* [TEXT EXCERPT]
Weightless: Lossy weight encoding for deep neural network compression

Authors: Brandon Reagan, Udit Gupta, Bob Adolf, Michael Mitzenmacher, Alexander Rush, Gu-Yeon Wei, David Brooks

ICML 2018 | Conference PDF | Archive PDF | Plain Text | LLM Run Details

Reproducibility Variable Result LLM Response
Research Type Experimental We evaluate Weightless on three networks commonly used to study compression: Le Net-300-100, Le Net5 (Le Cun et al., 1998), and VGG-16 (Simonyan & Zisserman, 2015). The Le Net networks use MNIST (Lecun & Cortes, 1998) and VGG-16 uses Image Net (Russakovsky et al., 2015). Table 1. Experimental Setup.
Researcher Affiliation Collaboration 1Harvard University, Cambridge, MA 2Facebook, Menlo Park, CA. Correspondence to: Brandon Reagen <reagen@fas.harvard.edu>.
Pseudocode Yes Algorithm 1 Weightless compression method
Open Source Code No The paper mentions using Keras and implementing the Bloomier filter in-house but does not provide any statement or link indicating that the source code for their Weightless method is publicly available.
Open Datasets Yes The Le Net networks use MNIST (Lecun & Cortes, 1998) and VGG-16 uses Image Net (Russakovsky et al., 2015).
Dataset Splits No The paper mentions 'model validation error' and refers to retraining, but it does not provide specific details on the dataset splits (e.g., percentages, sample counts, or explicit methodology for training, validation, and test sets).
Hardware Specification Yes On a Intel i7-6700K CPU reconstructing (decoding) the largest layers of each model takes 0.52, 1.3, and 22.8 seconds for MNIST-300-100, Le Net5, and VGG-16 respectively; on the ARM A53 mobile class CPU used in smartphones since 2014 (Qualcomm, 2018), the same layers take 7.1, 18, and 296 seconds to reconstruct.
Software Dependencies No The paper mentions 'Keras (Chollet, 2017)' and 'Mersenne Twister pseudorandom number generator' but does not provide specific version numbers for Keras or other software dependencies.

* [TASK REQUIREMENTS] Please quote the Weightless reproducibility summary word for word, everything from "Hardware Specification Yes" down to "seconds to reconstruct.".

* [Saved entries]

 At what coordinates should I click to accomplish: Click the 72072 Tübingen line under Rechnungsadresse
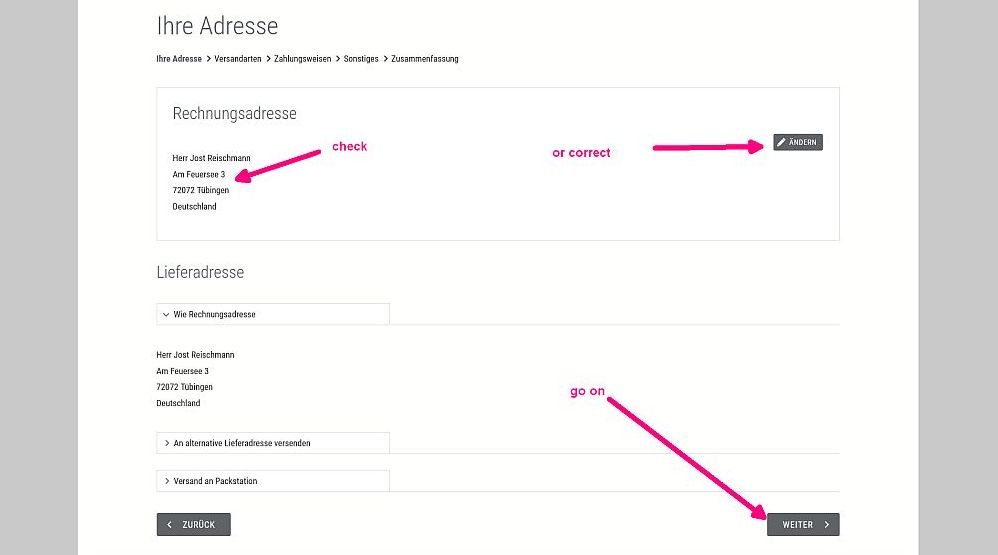tap(200, 190)
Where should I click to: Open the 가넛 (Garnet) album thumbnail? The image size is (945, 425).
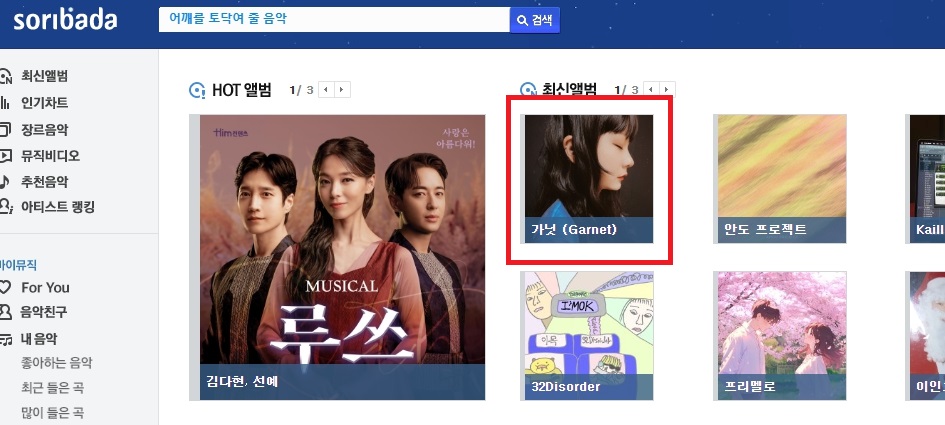(x=588, y=178)
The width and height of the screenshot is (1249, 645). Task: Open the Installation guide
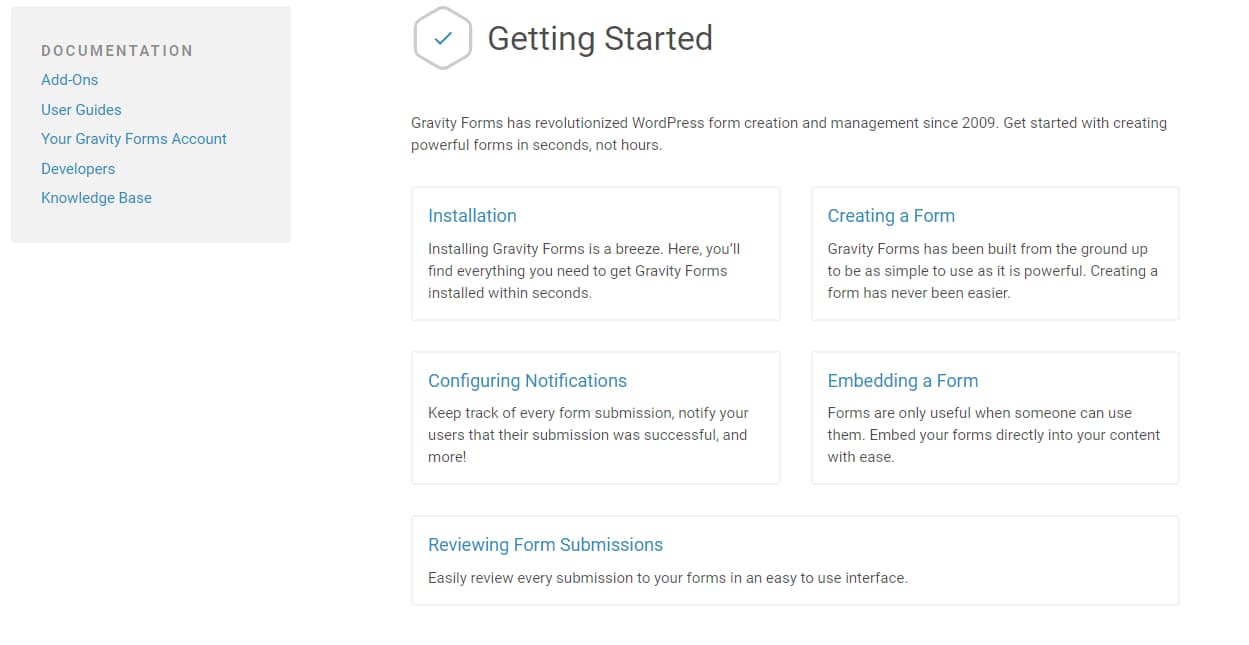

* [SOLUTION BELOW]
Hardware Specification Yes On a Intel i7-6700K CPU reconstructing (decoding) the largest layers of each model takes 0.52, 1.3, and 22.8 seconds for MNIST-300-100, Le Net5, and VGG-16 respectively; on the ARM A53 mobile class CPU used in smartphones since 2014 (Qualcomm, 2018), the same layers take 7.1, 18, and 296 seconds to reconstruct.